Garth Brooks told a crowd at the Country Radio Seminar “But if an AI program writes a song that kills me and makes me cry, isn’t that what songwriting is all about?” he said. “If AI gets to that level, I have to be thankful I get to be a fan that one of those songs touches.”

On the other side, Nick Cave said ChatGPT “sucks” at writing songs.

“What ChatGPT is, in this instance, is replication as travesty. ChatGPT may be able to write a speech or an essay or a sermon or an obituary but it cannot create a genuine song. It could perhaps in time create a song that is, on the surface, indistinguishable from an original, but it will always be a replication, a kind of burlesque,” he wrote in his newsletter.

Brooks represents the optimistic view that AI can add to our humanity. Cave pessimistically suggests that it can’t and if it ever does, maybe that’s not the best idea.

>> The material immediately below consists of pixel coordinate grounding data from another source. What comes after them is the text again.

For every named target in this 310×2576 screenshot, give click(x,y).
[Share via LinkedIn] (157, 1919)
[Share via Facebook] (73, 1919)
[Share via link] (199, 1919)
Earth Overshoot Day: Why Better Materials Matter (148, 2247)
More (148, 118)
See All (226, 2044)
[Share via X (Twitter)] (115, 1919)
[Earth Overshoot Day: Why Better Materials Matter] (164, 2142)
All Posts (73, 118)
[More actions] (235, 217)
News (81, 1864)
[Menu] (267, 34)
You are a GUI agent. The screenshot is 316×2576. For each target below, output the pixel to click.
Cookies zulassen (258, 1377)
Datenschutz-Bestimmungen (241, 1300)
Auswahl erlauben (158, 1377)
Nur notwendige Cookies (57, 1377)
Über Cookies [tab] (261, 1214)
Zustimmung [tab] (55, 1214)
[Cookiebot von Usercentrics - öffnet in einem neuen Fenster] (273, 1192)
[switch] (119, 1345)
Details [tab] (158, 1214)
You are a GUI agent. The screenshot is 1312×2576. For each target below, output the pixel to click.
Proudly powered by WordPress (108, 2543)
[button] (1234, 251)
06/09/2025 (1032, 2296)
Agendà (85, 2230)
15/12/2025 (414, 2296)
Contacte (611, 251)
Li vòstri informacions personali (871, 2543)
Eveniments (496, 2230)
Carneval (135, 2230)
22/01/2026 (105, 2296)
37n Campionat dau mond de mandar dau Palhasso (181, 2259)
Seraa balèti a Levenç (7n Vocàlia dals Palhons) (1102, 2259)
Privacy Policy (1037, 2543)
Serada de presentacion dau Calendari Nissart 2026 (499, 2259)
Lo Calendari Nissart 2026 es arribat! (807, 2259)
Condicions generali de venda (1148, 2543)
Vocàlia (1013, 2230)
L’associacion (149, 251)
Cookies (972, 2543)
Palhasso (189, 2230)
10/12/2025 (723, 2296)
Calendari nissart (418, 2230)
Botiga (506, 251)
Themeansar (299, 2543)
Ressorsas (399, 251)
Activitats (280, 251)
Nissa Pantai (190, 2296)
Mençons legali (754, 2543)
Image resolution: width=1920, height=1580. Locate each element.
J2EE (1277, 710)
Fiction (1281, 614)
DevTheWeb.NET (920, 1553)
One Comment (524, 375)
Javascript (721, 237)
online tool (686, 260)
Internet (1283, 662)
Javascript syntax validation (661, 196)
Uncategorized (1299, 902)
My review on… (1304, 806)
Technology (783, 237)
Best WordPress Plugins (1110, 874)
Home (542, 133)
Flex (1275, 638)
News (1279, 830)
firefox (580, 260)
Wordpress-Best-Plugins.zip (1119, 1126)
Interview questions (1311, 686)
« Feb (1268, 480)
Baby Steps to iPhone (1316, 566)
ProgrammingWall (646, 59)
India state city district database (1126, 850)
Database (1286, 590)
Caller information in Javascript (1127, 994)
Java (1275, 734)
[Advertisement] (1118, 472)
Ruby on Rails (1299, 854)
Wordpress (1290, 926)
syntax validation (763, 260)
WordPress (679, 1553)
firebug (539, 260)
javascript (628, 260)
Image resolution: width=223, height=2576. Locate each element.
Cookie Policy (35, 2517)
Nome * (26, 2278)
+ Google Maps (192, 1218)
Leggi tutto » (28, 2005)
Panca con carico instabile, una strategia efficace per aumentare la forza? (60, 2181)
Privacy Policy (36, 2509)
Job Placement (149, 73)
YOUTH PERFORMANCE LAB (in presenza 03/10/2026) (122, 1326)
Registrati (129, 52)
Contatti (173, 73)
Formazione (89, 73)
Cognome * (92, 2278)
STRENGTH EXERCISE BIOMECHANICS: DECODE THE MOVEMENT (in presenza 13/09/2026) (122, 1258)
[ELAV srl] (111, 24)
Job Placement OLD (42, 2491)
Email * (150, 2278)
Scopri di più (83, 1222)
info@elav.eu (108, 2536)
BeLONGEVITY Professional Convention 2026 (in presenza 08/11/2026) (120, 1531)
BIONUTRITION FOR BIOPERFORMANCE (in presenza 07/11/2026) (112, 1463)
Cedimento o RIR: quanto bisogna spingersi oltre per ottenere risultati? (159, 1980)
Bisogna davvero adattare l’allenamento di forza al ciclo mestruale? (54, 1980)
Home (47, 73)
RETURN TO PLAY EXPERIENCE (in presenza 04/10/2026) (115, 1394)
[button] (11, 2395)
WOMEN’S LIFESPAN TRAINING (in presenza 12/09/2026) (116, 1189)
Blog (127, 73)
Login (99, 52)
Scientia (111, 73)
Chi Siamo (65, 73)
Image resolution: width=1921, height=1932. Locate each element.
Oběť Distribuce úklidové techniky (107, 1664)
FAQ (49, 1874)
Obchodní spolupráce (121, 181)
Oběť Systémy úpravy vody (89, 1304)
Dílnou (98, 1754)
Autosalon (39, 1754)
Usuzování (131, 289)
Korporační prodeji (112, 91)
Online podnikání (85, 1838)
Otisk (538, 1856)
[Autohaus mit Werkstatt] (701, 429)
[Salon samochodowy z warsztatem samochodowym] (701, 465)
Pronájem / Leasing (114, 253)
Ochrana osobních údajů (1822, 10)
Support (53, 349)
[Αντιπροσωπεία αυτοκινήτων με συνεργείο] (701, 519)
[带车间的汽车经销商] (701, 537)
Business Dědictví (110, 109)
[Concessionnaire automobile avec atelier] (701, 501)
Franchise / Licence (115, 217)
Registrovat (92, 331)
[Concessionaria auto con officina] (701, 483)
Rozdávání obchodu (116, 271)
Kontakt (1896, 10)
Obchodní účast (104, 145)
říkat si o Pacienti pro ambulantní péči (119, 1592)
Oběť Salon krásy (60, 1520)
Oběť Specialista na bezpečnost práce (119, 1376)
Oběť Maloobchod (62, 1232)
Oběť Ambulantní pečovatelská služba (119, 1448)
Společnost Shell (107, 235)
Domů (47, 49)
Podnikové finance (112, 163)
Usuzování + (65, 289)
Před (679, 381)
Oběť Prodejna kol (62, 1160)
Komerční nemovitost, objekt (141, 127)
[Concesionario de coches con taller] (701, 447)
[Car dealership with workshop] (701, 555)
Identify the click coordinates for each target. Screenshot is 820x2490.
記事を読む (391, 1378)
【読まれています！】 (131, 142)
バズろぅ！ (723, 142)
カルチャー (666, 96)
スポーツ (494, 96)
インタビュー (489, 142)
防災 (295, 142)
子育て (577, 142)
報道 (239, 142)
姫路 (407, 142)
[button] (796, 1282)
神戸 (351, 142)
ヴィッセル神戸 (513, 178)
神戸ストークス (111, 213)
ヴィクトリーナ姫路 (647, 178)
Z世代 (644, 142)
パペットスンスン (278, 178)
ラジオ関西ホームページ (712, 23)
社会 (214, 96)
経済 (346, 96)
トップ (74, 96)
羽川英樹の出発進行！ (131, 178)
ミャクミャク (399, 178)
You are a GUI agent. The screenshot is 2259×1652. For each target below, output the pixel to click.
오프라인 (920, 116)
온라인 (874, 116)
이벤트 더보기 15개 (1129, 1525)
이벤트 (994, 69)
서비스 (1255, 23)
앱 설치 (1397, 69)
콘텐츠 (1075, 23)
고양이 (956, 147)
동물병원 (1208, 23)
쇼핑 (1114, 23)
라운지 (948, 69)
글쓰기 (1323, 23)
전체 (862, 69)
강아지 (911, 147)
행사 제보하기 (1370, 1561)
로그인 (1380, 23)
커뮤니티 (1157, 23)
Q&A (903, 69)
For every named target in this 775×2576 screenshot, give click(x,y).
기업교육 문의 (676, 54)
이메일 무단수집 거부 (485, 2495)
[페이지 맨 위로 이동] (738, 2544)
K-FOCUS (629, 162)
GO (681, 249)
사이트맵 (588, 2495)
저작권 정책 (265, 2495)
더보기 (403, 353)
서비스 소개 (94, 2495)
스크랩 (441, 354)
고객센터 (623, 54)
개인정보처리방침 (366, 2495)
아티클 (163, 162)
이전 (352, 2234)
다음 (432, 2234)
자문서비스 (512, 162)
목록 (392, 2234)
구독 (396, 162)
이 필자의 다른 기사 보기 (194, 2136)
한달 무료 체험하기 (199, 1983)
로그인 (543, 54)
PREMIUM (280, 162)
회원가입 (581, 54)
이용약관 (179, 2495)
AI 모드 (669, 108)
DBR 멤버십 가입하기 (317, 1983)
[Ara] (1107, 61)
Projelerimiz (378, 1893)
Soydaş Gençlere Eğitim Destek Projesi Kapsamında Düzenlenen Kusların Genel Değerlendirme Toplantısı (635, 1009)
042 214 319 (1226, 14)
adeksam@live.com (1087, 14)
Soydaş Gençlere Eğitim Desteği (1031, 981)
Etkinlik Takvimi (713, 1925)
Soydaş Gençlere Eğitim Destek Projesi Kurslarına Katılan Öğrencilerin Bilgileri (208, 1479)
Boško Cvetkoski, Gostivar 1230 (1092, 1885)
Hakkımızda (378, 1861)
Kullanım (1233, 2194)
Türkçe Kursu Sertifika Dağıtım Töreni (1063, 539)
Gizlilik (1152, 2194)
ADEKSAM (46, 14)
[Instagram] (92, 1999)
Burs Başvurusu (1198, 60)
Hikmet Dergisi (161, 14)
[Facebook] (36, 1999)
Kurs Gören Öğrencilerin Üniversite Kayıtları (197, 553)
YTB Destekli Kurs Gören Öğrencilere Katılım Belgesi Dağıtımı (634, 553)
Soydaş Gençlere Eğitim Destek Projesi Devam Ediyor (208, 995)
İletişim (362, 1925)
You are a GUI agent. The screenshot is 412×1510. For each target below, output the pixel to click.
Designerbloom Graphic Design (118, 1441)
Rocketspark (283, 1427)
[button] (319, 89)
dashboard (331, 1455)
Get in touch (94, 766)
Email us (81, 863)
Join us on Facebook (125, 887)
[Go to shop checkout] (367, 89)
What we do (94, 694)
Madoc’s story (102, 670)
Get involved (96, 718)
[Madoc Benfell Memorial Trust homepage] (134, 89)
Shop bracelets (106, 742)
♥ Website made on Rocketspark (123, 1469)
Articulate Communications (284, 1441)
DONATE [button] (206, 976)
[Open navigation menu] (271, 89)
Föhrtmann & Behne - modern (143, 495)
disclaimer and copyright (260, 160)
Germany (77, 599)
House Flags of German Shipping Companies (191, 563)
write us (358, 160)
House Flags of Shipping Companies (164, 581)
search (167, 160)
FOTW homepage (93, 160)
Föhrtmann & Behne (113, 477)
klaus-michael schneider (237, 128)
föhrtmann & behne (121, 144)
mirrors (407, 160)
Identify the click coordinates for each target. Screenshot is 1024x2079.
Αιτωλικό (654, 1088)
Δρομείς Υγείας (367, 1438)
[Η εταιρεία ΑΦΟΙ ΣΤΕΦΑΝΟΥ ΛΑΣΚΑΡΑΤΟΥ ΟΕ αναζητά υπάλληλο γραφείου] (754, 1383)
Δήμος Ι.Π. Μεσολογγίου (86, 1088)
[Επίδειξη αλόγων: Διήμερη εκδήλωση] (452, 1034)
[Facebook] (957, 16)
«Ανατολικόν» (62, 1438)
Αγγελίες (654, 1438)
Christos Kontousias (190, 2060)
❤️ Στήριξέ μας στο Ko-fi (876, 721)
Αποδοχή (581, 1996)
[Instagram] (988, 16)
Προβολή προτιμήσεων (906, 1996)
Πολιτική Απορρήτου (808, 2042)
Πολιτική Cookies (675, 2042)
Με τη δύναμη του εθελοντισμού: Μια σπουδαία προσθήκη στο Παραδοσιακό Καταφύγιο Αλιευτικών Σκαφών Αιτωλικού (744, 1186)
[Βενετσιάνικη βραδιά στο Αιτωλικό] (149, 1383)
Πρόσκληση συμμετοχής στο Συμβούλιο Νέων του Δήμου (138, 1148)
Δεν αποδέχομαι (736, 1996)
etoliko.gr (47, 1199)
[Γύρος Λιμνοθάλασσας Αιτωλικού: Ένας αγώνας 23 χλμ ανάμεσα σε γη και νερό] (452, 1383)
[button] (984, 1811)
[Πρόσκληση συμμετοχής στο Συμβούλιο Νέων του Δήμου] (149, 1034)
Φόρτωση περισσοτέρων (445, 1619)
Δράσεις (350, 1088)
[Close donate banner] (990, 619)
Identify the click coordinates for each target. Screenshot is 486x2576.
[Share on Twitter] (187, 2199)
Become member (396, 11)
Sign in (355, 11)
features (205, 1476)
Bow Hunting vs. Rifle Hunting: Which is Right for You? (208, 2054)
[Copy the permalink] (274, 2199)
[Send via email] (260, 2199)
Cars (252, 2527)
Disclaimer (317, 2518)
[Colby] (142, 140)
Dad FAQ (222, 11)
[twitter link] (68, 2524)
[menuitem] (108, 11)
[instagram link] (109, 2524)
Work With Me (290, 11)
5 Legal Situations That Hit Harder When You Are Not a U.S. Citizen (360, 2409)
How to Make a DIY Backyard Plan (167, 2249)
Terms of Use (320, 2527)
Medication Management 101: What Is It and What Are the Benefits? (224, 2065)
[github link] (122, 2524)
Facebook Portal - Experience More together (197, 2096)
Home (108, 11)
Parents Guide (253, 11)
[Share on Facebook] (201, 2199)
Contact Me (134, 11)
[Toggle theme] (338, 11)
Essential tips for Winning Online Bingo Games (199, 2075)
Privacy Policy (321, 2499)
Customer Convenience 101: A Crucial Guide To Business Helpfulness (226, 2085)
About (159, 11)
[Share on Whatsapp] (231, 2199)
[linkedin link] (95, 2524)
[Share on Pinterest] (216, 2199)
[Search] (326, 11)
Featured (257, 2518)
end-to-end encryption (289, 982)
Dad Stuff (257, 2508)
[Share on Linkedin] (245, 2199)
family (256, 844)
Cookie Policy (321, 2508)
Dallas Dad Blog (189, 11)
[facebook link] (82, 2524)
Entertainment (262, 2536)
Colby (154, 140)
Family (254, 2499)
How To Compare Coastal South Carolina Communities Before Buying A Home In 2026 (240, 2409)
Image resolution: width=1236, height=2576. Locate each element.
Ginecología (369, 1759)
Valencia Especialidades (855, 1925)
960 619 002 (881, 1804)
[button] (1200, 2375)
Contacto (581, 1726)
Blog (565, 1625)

It’s not just musicians wrestling with this. Thousands of scientists signed a letter urging labs to “pause” for six months development of anything more powerful that GPT-4, AI’s current iteration. Others, including Eliezer Yudkowsky, considered the founder of the field of artificial general intelligence, thinks development of AI should cease immediately and forever and wrote in Time that nation-states should be willing to enforce the ban with nuclear weapons if necessary because AI will inevitably destroy the human race.

So there’s that.

Music’s early forays into using AI for creative purposes haven’t gone perfectly. Capitol Records signed an AI-generated rapper named FN Meka and then dropped the project due to accusations of appropriation and racism. There are, though, applications of a more practical type. AI could route tours and finagle all the complicated logistics more efficiently than any mushy human brain. AI can help venues analyze security risks (see page 33). And large language models like ChatGPT can write serviceable concert reviews (see page 20), he says nervously.

Even the most skeptical Cassandras and Luddites concede there are reasonable uses of artificial intelligence that would make our lives easier and our work more efficient and produce a better product (though I’ve yet to see a single piece of AI journalism that has parallel references to Greek mythology and 19th century anti-industrial movements, for better or worse). 

The philosophers are better equipped to determine if a song written by a technology can be “art.” A machine can process, analyze, collate and generate a song based on every lyric, rhyme scheme and chord progression ever devised and create a “perfect” song. But is it art? Best leave these sorts of questions to Nick Cave.

This is a journal of live entertainment; that’s our lane and the future we face. Is there a point at which an audience could attend a concert performed by an avatar created entirely by AI? Sure. And that’s not even much of a leap. The Notorious B.I.G. died in 1997 and held a concert in the metaverse last year. Cartoon bands go back decades. Those examples required human initialization and input; a pure AI live show is a few degrees beyond that but not so many that it’s inconceivable.

But consider this: every fan says they want a perfect live experience. Every artist says they want to deliver a perfect live experience. But what’s perfect for Joe may not be perfect for Jane and neither may match what’s perfect for the artist. But AI could craft a perfect show for anybody and pump it into a headset. All killer, no filler. No lines to the bathroom, no lukewarm hot dogs, no parking headaches. Sounds appealing, doesn’t it?

But what’s lost is the what technology can’t recreate: genuine community. Sharing an experience with other people is what moves a performance beyond something that is merely consumed.

BRAVE NEW WEIRD WORLD: An unnamed DJ performs under ultraviolet lights (photo by Vladimir Vladmirov/Getty Images)

Misanthropy is commonplace these days, treated in some spaces as the only morally righteous position. Progress eliminates human-to-human interaction. Isolation became the default during the pandemic and persists through paralysis and inertia.

But it must be resisted. It is not good for man to be alone. Live is not live unless it is alive. It means something to be shoulder to shoulder with strangers, to mix sweat and tears with people you’d otherwise never know in the shared space of appreciation. And it means something to throw a side-eye towards a fellow concertgoer and say “that sucked” when something sucks. Because sometimes it does suck. 

It is the imperfections and the inconveniences and interactions that make us human and make live performance transcendent and trading that for the convenience of isolation is a travesty that will destroy our humanity.